"Face à la lourde répression de ces derniers jours, la France est très préoccupée par l'évolution de la situation en Libye. Elle appelle à la cessation immédiate des violences, au respect du droit de manifester pacifiquement et des libertés d'expression et de communication", a déclaré le porte-parole du ministère des Affaires étrangères, Bernard Valero, lors d'un point de presse.
Le bilan des manifestations en Libye ne cesse de s'alourdir et a atteint 233 morts, a indiqué lundi matin Human Rights Watch, faisant état de 60 morts pour la seule journée de dimanche à Benghazi, deuxième ville du pays à 1.000 km à l'est de Tripoli et centre de la révolte depuis le 15 février.
Dimanche, le porte-parole du ministère des Affaires étrangères avait déjà exhorté les autorités libyennes au "dialogue" et condamné "un usage disproportionné de la force qui n'est pas acceptable".

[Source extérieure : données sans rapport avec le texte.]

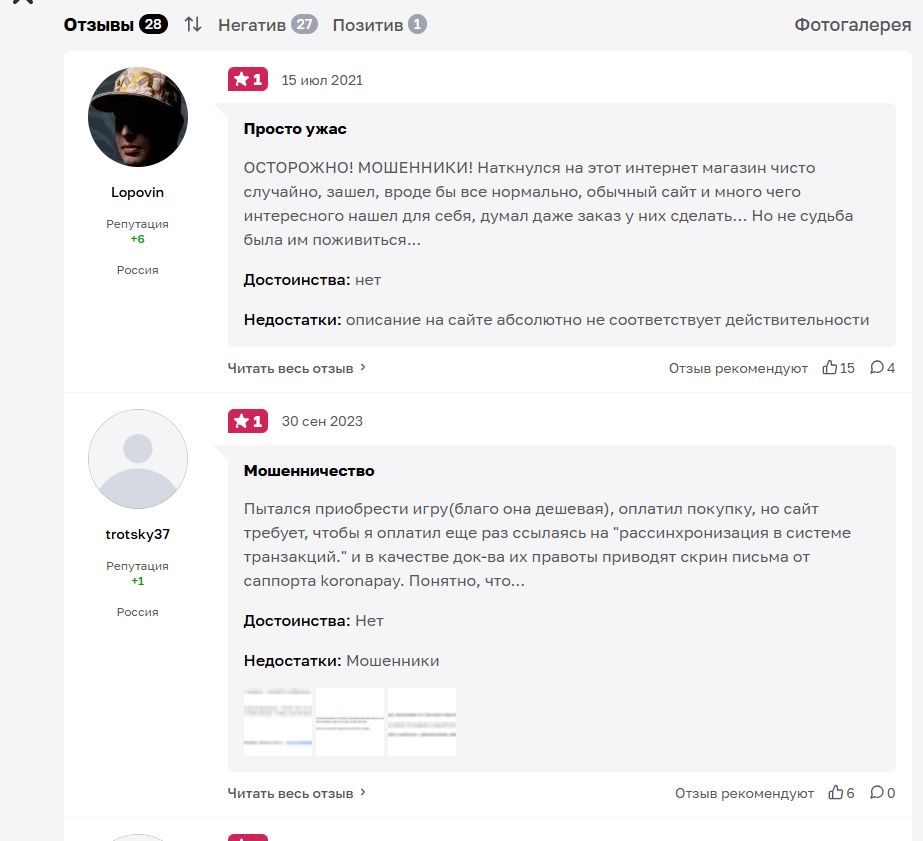Like trotsky37's review with thumbs-up icon
The width and height of the screenshot is (923, 841).
point(835,792)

"Nous sommes pleinement mobilisés pour assurer la sécurité des Français de Libye. A Tripoli, l'ambassade a décidé d'avancer les vacances scolaires qui devaient débuter jeudi, en fermant l'école française hier. Un certain nombre de familles françaises ont quitté le pays ce matin. Une équipe du consulat est à l'aéroport pour faciliter leurs démarches", a précisé lundi M. Valero.

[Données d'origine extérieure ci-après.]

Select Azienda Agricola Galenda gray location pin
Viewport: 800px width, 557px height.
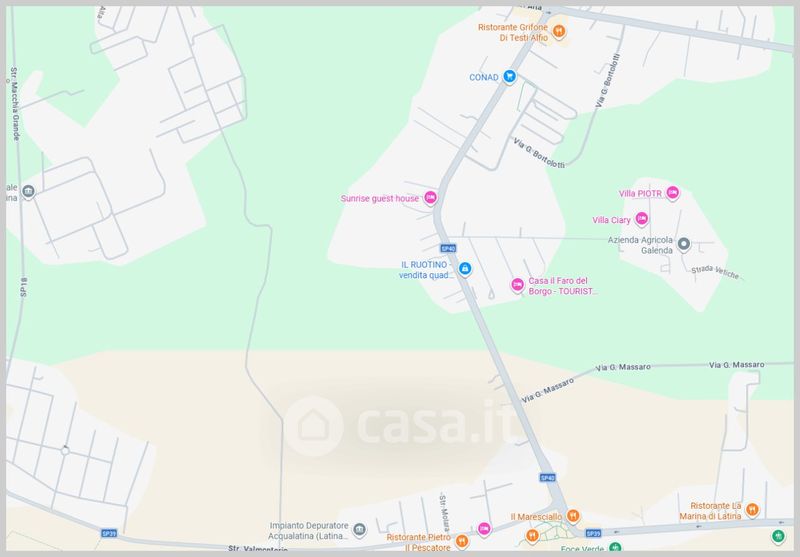click(x=684, y=244)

Quelques 750 Français vivent en Libye, dirigée par le régime contesté du colonel Mouammar Kadhafi depuis 42 ans, selon les autorités françaises.
Seïf Al-Islam, fils de Mouammar Khadafi, a mis dimanche en garde contre la possibilité d'une "guerre civile" dans le pays.
Les pays européens réfléchissent lundi à l'évacuation de leurs citoyens de Libye, mais restaient divisés entre partisans de la fermeté et de la prudence à l'égard de Mouammar Kadhafi.